■ EXERCISE REQUIREMENTS: Go through the records and give each one again exactly.

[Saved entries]
[Start of Attachment]
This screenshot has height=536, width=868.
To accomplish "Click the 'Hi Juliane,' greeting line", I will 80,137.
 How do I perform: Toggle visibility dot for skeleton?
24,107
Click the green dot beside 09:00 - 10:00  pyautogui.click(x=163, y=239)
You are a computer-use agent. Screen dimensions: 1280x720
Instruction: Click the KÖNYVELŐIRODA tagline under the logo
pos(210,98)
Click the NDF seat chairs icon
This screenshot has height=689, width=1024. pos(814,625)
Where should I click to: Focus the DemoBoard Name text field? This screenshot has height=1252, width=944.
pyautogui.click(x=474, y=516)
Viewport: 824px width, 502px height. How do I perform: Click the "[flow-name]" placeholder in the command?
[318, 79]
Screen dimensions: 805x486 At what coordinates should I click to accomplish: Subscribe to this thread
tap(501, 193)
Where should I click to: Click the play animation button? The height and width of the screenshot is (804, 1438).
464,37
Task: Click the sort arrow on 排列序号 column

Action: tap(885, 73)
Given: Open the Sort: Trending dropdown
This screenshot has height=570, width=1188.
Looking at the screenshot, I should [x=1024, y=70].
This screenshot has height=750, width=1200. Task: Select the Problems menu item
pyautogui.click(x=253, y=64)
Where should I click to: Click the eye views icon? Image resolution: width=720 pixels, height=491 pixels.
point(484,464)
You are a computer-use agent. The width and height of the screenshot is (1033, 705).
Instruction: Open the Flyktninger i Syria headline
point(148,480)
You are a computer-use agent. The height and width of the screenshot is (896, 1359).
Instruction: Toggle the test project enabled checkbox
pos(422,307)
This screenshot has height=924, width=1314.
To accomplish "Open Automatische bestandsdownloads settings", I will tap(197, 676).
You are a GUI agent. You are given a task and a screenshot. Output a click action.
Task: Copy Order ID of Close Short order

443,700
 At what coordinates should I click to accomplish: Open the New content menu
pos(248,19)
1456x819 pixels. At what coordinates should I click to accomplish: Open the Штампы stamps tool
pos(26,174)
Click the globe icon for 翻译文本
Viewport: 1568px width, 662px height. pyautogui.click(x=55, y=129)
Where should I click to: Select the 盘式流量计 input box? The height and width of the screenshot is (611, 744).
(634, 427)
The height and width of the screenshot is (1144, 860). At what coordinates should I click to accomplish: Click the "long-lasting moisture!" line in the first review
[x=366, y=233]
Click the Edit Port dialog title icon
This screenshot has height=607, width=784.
[End of Attachment]
■ EXPECTED OUTPUT:
This screenshot has height=536, width=868.
To accomplish "Click the 'Hi Juliane,' greeting line", I will 80,137.
 How do I perform: Toggle visibility dot for skeleton?
24,107
Click the green dot beside 09:00 - 10:00  pyautogui.click(x=163, y=239)
You are a computer-use agent. Screen dimensions: 1280x720
Instruction: Click the KÖNYVELŐIRODA tagline under the logo
pos(210,98)
Click the NDF seat chairs icon
This screenshot has height=689, width=1024. pos(814,625)
Where should I click to: Focus the DemoBoard Name text field? This screenshot has height=1252, width=944.
pyautogui.click(x=474, y=516)
Viewport: 824px width, 502px height. How do I perform: Click the "[flow-name]" placeholder in the command?
[318, 79]
Screen dimensions: 805x486 At what coordinates should I click to accomplish: Subscribe to this thread
tap(501, 193)
Where should I click to: Click the play animation button? The height and width of the screenshot is (804, 1438).
464,37
Task: Click the sort arrow on 排列序号 column

Action: tap(885, 73)
Given: Open the Sort: Trending dropdown
This screenshot has height=570, width=1188.
Looking at the screenshot, I should [x=1024, y=70].
This screenshot has height=750, width=1200. Task: Select the Problems menu item
pyautogui.click(x=253, y=64)
Where should I click to: Click the eye views icon? Image resolution: width=720 pixels, height=491 pixels.
point(484,464)
You are a computer-use agent. The width and height of the screenshot is (1033, 705).
Instruction: Open the Flyktninger i Syria headline
point(148,480)
You are a computer-use agent. The height and width of the screenshot is (896, 1359).
Instruction: Toggle the test project enabled checkbox
pos(422,307)
This screenshot has height=924, width=1314.
To accomplish "Open Automatische bestandsdownloads settings", I will tap(197, 676).
You are a GUI agent. You are given a task and a screenshot. Output a click action.
Task: Copy Order ID of Close Short order

443,700
 At what coordinates should I click to accomplish: Open the New content menu
pos(248,19)
1456x819 pixels. At what coordinates should I click to accomplish: Open the Штампы stamps tool
pos(26,174)
Click the globe icon for 翻译文本
Viewport: 1568px width, 662px height. pyautogui.click(x=55, y=129)
Where should I click to: Select the 盘式流量计 input box? The height and width of the screenshot is (611, 744).
(634, 427)
The height and width of the screenshot is (1144, 860). At what coordinates should I click to accomplish: Click the "long-lasting moisture!" line in the first review
[x=366, y=233]
Click the Edit Port dialog title icon
This screenshot has height=607, width=784.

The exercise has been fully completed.